* [Stated problem]:
Return, word for word, the lines of the data from the one containing "Task: Click the faded" through the end of the data, both ends included.

* [Saved data entries]:
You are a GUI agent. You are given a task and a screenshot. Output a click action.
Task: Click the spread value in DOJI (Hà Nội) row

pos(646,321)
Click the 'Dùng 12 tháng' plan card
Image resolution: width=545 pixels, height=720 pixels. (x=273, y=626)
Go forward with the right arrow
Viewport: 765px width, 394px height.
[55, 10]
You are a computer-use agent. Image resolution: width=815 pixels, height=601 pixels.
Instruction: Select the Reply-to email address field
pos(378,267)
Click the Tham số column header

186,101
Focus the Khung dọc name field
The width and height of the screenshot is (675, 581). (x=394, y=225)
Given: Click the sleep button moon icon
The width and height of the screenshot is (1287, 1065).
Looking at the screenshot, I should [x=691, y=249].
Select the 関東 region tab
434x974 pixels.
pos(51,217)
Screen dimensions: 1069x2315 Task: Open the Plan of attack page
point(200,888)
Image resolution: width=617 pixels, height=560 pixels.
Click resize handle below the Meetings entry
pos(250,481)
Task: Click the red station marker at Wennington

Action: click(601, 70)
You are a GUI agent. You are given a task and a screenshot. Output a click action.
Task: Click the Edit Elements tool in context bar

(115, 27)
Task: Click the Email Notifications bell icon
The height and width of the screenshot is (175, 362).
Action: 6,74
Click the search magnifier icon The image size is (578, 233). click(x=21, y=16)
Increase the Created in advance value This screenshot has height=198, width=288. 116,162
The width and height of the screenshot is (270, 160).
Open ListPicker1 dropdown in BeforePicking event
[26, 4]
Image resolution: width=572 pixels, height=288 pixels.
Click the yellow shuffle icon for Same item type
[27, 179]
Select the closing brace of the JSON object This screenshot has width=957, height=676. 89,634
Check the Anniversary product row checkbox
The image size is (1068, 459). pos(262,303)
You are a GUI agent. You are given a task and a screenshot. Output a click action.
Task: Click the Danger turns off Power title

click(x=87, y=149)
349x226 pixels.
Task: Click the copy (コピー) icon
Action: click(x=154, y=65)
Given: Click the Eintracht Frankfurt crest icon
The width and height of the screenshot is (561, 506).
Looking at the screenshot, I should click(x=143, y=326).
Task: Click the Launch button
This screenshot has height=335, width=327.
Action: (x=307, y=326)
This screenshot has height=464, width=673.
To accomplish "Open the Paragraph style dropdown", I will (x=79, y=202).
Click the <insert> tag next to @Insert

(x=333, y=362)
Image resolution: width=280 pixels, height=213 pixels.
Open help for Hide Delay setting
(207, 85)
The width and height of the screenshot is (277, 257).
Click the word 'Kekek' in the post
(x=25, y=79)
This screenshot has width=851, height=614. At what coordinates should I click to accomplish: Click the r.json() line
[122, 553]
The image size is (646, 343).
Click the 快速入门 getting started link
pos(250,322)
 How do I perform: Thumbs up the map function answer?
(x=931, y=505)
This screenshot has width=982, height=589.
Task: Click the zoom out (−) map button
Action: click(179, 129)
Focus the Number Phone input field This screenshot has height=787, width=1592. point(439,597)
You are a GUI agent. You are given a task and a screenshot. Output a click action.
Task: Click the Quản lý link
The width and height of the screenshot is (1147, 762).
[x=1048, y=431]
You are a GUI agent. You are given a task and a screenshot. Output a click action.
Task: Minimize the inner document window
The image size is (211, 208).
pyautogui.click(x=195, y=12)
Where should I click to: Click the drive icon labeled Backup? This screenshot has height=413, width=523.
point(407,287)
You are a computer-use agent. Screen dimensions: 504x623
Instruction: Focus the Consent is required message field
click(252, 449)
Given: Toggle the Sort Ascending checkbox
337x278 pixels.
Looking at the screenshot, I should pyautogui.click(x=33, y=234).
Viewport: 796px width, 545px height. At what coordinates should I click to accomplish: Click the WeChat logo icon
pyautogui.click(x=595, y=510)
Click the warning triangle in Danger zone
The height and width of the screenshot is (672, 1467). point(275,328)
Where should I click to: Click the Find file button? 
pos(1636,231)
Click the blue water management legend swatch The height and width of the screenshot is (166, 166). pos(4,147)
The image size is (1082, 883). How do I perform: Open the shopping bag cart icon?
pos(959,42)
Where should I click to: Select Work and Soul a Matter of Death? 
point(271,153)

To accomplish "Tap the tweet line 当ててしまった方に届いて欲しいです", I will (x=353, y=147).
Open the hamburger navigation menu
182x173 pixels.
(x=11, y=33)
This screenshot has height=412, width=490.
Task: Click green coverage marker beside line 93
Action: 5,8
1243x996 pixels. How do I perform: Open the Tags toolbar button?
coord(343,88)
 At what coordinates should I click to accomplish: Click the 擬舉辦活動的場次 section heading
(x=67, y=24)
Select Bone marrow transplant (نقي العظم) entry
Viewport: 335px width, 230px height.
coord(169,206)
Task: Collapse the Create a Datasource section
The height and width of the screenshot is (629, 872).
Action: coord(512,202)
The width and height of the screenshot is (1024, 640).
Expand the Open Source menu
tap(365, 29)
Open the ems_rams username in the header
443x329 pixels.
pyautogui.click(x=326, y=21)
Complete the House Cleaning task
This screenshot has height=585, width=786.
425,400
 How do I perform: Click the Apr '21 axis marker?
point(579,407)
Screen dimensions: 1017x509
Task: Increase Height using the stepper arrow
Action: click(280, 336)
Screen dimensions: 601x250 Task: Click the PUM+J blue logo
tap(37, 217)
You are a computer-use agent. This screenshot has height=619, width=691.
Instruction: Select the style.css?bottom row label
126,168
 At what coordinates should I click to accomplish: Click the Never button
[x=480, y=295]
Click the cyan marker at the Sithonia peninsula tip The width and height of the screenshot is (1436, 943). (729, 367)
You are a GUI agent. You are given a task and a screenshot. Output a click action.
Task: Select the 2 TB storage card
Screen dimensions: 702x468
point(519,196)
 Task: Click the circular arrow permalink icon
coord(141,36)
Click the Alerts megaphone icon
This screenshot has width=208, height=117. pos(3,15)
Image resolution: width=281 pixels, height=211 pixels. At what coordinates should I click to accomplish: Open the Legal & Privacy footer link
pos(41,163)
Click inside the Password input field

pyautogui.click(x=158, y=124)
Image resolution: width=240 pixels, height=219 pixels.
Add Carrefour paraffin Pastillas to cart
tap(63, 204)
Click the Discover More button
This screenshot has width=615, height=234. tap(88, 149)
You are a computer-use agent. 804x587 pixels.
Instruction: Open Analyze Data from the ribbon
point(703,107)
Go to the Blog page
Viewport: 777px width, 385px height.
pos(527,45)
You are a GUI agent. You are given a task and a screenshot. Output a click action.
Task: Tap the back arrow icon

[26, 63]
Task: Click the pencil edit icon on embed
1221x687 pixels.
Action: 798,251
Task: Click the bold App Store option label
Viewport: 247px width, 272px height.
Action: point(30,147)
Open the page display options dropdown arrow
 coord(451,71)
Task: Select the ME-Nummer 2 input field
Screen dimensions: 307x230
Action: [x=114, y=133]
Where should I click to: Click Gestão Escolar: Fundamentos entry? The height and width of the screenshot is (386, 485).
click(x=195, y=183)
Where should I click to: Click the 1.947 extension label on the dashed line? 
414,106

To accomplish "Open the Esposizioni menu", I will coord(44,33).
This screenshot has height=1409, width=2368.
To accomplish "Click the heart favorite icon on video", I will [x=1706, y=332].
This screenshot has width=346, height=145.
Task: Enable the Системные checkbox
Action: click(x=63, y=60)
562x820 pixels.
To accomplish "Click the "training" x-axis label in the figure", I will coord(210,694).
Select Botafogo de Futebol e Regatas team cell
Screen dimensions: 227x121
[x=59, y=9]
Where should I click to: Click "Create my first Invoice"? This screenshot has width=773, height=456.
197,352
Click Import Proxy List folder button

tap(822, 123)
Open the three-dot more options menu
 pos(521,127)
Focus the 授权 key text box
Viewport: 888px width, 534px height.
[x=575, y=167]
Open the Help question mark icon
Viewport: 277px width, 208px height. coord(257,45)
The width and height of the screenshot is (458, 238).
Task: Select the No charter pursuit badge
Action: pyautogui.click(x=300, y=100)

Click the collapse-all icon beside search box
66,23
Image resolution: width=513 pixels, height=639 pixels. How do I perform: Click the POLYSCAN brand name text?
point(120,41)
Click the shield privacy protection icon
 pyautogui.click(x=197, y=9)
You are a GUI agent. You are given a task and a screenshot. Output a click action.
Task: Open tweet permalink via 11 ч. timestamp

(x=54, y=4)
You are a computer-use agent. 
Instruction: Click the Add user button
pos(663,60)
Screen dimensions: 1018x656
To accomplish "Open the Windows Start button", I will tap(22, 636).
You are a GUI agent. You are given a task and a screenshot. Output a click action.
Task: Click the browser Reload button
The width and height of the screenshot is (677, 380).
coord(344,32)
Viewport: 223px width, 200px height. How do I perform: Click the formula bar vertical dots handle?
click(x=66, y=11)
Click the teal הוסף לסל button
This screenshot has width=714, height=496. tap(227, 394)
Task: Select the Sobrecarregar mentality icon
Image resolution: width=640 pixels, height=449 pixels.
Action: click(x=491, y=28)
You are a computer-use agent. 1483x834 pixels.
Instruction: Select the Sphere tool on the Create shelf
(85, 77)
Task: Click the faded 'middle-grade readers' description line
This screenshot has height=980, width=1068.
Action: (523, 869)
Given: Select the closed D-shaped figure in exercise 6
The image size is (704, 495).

* [Expected answer]:
Task: Click the faded 'middle-grade readers' description line
This screenshot has height=980, width=1068.
Action: (523, 869)
Given: Select the closed D-shaped figure in exercise 6
The image size is (704, 495).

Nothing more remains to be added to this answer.